**REQUIRED WORK:**
A – From the account of Orthodox Easter week in Ohrid, list each thing the municipal Easter Bazaar in Vangel Naumoski Square offered.
B – Carry the account of Orthodox Easter week in Ohrid forward, beginning right after its final sentence.

**DOCUMENT PASSAGE:**
|---|

📍THIS WEEK IN OHRID
There are places where a religious feast still belongs fully to public life, where it moves beyond the church walls and into the streets, the squares, the family table, and the night air. Ohrid proved to be such a place. The boundaries between liturgy and ordinary life are more permeable here than in most places we have lived.
Orthodox Easter week unfolded here as living inheritance, continuous and confident. The city had already shown us in our first week its churches, stone paths, and layered Christian memory. Easter revealed that inheritance in motion. What had seemed architectural became liturgical. What had seemed historical became present tense.
Earlier in the week, local celebration had already begun to gather force. We wandered into a neighborhood bakery and coffee stop, then happened upon the municipal Easter Bazaar in Vangel Naumoski Square, where crafts, traditional foods, drinks, and live cultural performances gave the town a festive warmth. The weather had softened as well. Families spread out along the lakefront and on the grassy heights near Saint John at Kaneo for long, unhurried afternoons.
But everything in the week had been moving toward Saturday night.
We attended the midnight Resurrection service, a hierarchical liturgy at Saints Clement and Panteleimon at Plaošnik. The setting carried significant weight. Plaošnik is not simply another church site in Ohrid. It is bound up with the city's deepest Christian memory and with the work of Saint Clement of Ohrid, whose legacy as teacher, bishop, and builder of Christian literacy in the Slavic world is so woven into this city that attending Easter at Plaošnik felt less like visiting a historic monument than standing inside an ongoing story.
The church was crowded well before midnight, inside and out. Priests chanted throughout the service in a form distinctly Byzantine and monastic in character. We could not follow the language; the service moved through Macedonian and older liturgical forms of the Slavic Christian tradition, neither of which we comprehend. But the liturgical structure was clear enough that language did not become a barrier to meaning. The service moved through sorrow, expectation, and proclamation with a ceremonial seriousness that needed no translation.
Then came the moment itself. At midnight, candles were lit one by one, flame passing through the congregation until the darkness had given way to hundreds of small lights. A procession moved from inside the church to the outside. The bishop proclaimed, "Christ is risen," and the people answered in unison: "Indeed, He is risen." In Macedonian: Hristos voskrese. Vaistina voskrese. Then the bells began. Families embraced. Red eggs were cracked. Some remained for the continuation of the liturgy deep into the night. Many, ourselves included, began the slow walk home.
That walk back was also memorable. Other churches had worshippers spilling into the streets. Candles moved through the dark in clusters. Music and chanting carried over loudspeakers into the surrounding squares. The city was awake, but not in the ordinary sense. It was common celebration, explicitly Christian, and confident enough not to hide itself.

|---|

**SUPPLIED INFORMATION:**
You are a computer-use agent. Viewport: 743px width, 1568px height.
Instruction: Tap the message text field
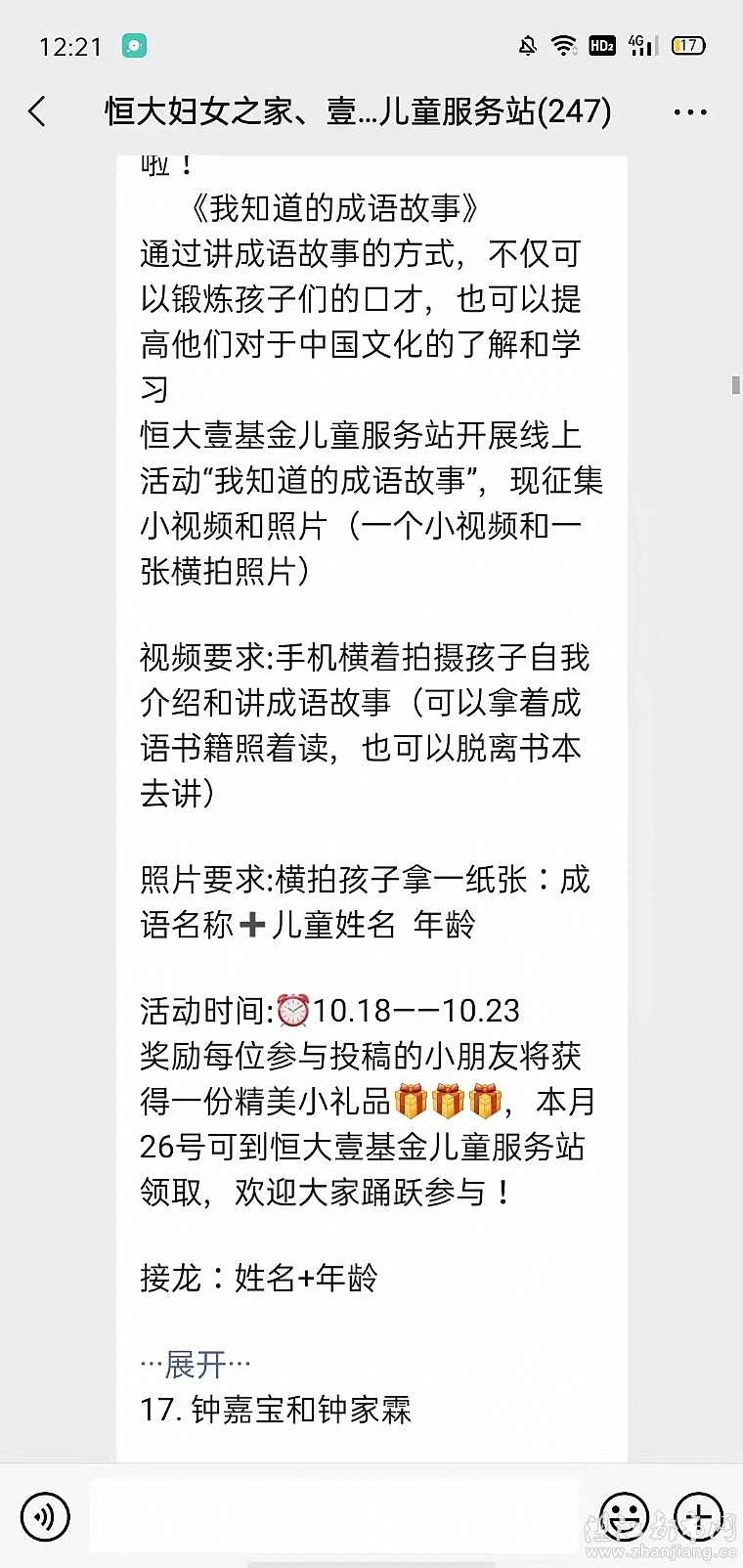click(332, 1516)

|---|

**ANSWERS IN ORDER:**
A – Crafts, traditional foods, drinks, and live cultural performances.

B –
The next morning, we watched a recorded Easter service in English before heading to lunch. That evening, we climbed into the lower slopes above the city toward the Monastery of the Three Hierarchs, a 21st-century building constructed in traditional Byzantine-Macedonian style with local stone, overlooking the lake from the edge of Galičica National Park. The interior holds well-executed frescoes in the classical Orthodox manner, the intense blues and golds of the tradition, and the monastery sits far enough into the mountain that Ohrid drops out of view, leaving only the lake and the ridge above it. We came back down the mountain at sunset, rejoining the families and couples taking their Easter evening walk along the promenade.
The entire weekend carried that particular unity of liturgy, household life, food, landscape, and public custom that makes feast days feel like fulfillment.

Easter night at Plaošnik, where the light of the Resurrection spilled beyond the church walls.
🎨 CULTURAL DEEP DIVE
Macedonia, the Apostolic Thread, and the Long Continuity of Christian Memory
To celebrate Easter in Ohrid is to do so in a place where Christianity arrived early, endured through empire and repeated upheaval, and became so woven into the intellectual and cultural fabric of the region that the feast itself carries visible historical depth.
The wider Macedonian world, the ancient region that today spans northern Greece and the modern Republic of North Macedonia, appears in the New Testament before most of Europe does. It was in Troas, on the northwest coast of what is now Turkey, that the Apostle Paul received the vision of a Macedonian man urging him across the Aegean during his second missionary journey around 49 to 52 AD: "Come over to Macedonia and help us" (Acts 16:9). At Philippi, the first European church gathered in the household of Lydia, a dealer in purple cloth. At Thessalonica, Paul left behind a community he would write to twice, in letters among the oldest texts in the New Testament. These cities stand in what is now northern Greece, but the road that connected them ran directly through the territory where we are living now.
The Via Egnatia, Rome's primary highway linking the Adriatic coast to Constantinople, passed through the Macedonian interior along a route that brought it near Lychnidos, the ancient city that would become Ohrid. Paul traveled sections of this road. The apostolic mission he described as reaching "from Jerusalem round about unto Illyricum" (Romans 15:19) swept through precisely this Balkan world. Christianity in Macedonia belongs to the apostolic generation itself.
Ohrid's own prominence within that inheritance came later, but not incidentally. By the Byzantine period, the city had begun accumulating the ecclesiastical weight for which it is now remembered, positioned as it was at the intersection of Roman infrastructure and the expanding Christian culture of the eastern Mediterranean.
The decisive chapter came in the late ninth century. Saints Cyril and Methodius, brothers from Thessalonica, had been sent by the Byzantine Emperor in 863 to carry the Gospel to the Slavic peoples of Moravia. To do this, they created an entirely new alphabet, the Glagolitic script, to render the Scriptures and the liturgy in Old Church Slavonic, the first written Slavic language. After Methodius died in 885, their disciples were expelled from Moravia and scattered southward. Among them were two men who would become inseparable from Ohrid's identity.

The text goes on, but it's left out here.